AUSGEWÄHLTE TEXTSTELLE
Das Mückenmahl

Ganz generell kann man ja froh sein, dass die Evolution einen nicht erwischt hat, als ihre Pranken noch mächtiger waren, als dies heute der Fall ist, und die natürliche Auslese mich nicht zu Zeiten aussortiert hat, als Kurzsichtigkeit, Schwerhörigkeit und die Unfähigkeit, sich im dreidimensionalen Raum zurechtzufinden, noch ausgereicht hätten, mich noch im Kindesalter von einem Bären fressen zu lassen, oder schlicht beim Beerensammeln verloren zu gehen und nie wieder nach Hause zu finden. Ein weiterer Umstand hätte mein Überleben in der Urgesellschaft vermutlich durchaus schwierig gestaltet: Wo ich bin, sind Mücken, wo Mücken sind, wird man gestochen, und wer gestochen wird, riskiert in den feuchten Mooren der Urzeit gefährliche Infektionen und einen baldigen Tod.

Dies immerhin dräut nicht hierzulande, wo weit gefährlicher als der Tod durch Malaria der Tod durch wildgewordene Autofahrer sein dürfte, und doch erweist sich täglich, dass auch heute die Anziehungskraft auf Stechmücken einen echten Nachteil im harten Überlebenskampf darstellt, welcher, wie man weiß, aktuell eher auf Straßen und in Büros stattzufinden pflegt als in den dichten Wäldern der Urzeit.

DATENSÄTZE
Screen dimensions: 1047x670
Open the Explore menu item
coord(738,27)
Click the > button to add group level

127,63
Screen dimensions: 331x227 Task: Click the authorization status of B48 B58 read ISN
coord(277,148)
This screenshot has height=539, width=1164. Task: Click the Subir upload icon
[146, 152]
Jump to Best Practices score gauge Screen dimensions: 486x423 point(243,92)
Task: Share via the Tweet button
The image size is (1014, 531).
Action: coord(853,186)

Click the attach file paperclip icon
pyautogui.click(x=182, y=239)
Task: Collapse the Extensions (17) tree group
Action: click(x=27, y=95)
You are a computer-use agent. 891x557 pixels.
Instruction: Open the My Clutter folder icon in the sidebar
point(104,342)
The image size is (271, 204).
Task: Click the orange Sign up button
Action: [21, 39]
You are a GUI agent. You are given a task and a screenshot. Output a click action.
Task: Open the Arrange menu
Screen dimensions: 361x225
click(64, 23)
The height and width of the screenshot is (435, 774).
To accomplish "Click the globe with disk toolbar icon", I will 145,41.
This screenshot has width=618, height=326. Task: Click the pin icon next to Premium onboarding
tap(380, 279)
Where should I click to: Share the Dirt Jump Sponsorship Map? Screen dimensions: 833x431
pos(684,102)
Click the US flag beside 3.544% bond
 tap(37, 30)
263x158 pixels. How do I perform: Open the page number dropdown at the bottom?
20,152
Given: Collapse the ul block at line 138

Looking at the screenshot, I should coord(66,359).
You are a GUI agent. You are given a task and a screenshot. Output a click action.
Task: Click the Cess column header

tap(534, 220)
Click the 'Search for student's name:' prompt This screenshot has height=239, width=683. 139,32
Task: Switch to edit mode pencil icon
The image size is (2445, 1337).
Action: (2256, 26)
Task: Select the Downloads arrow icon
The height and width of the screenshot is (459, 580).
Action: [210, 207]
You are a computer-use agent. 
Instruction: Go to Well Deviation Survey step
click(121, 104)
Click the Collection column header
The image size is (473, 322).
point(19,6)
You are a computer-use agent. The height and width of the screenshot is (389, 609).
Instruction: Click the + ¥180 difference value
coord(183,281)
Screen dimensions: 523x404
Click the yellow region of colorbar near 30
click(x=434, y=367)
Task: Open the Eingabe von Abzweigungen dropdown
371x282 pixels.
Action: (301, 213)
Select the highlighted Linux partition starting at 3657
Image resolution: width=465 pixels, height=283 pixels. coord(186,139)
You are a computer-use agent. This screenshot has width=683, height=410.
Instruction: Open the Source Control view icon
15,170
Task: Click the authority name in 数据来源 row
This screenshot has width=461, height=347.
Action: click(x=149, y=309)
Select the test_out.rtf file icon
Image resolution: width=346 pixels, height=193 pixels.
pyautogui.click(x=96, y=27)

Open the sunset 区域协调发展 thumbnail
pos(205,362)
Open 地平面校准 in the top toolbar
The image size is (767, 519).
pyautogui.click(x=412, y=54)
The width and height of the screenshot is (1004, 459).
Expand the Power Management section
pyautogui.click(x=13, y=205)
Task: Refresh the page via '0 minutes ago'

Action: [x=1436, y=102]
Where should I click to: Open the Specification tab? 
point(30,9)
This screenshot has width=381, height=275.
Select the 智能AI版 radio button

ZU ERLEDIGENDE AUFGABEN
**1)** Welche Schwächen hätten laut dem Text über Mücken früher ausgereicht, um schon im Kindesalter von einem Bären gefressen zu werden? Zähle bitte alle auf.
**2)** Fasse den Absatz aus dem Text über Mücken, der mit „Dies immerhin dräut nicht hierzulande“ beginnt, kürzer zusammen und behalte dabei seine wichtigsten Aussagen bei.
**3)** Nimm den Text über Mücken nach seinem letzten Satz wieder auf und schreibe ihn weiter.
Die Zeilen oben sind vom Text unabhängiges Material.

LÖSUNGEN
**1)**
- Kurzsichtigkeit
- Schwerhörigkeit
- die Unfähigkeit, sich im dreidimensionalen Raum zurechtzufinden

**2)** Hierzulande droht kein Tod durch Malaria, eher einer durch wildgewordene Autofahrer. Trotzdem ist die Anziehungskraft auf Stechmücken auch heute ein Nachteil im Überlebenskampf, der inzwischen eher auf Straßen und in Büros als in den Wäldern der Urzeit stattfindet.

**3)**
Komplett zerschlagen nämlich, müde wie eine junge Mutter, mit Ringen unter den Augen, die vom Umfang her fast Untertassen gleichen, und verbeult wie ein Opfer der pestis bubonis, sieht der geneigte Passant eine durchaus geräderte Dame auf dem Fahrrad den Alex überqueren, knapp nur sieht sie in letzter Minute die dahinsausenden Gefährte motorisierter Zeitgenossen, und dass nicht auf den knapp acht Kilometern zwischen ihrem mückenverpesteten Heim und ihrem nict minder insektenstarrenden Büro die Kraftfahrzeuge ihr den Garaus machen – das, verehrter Leser, ist weniger ihr als dem Glück und der Aufmerksamkeit Dritter zu verdanken. Tief in Gedanken, über den Lenker gebeugt, sieht man sie die Spree entlang radeln, fahrig wedelt sie aus purer Gewohnheit imaginäre Insekten vor ihrem Gesicht nach rechts und links, um sich, wartend an der Ampel, mehrfach herzhaft zu kratzen.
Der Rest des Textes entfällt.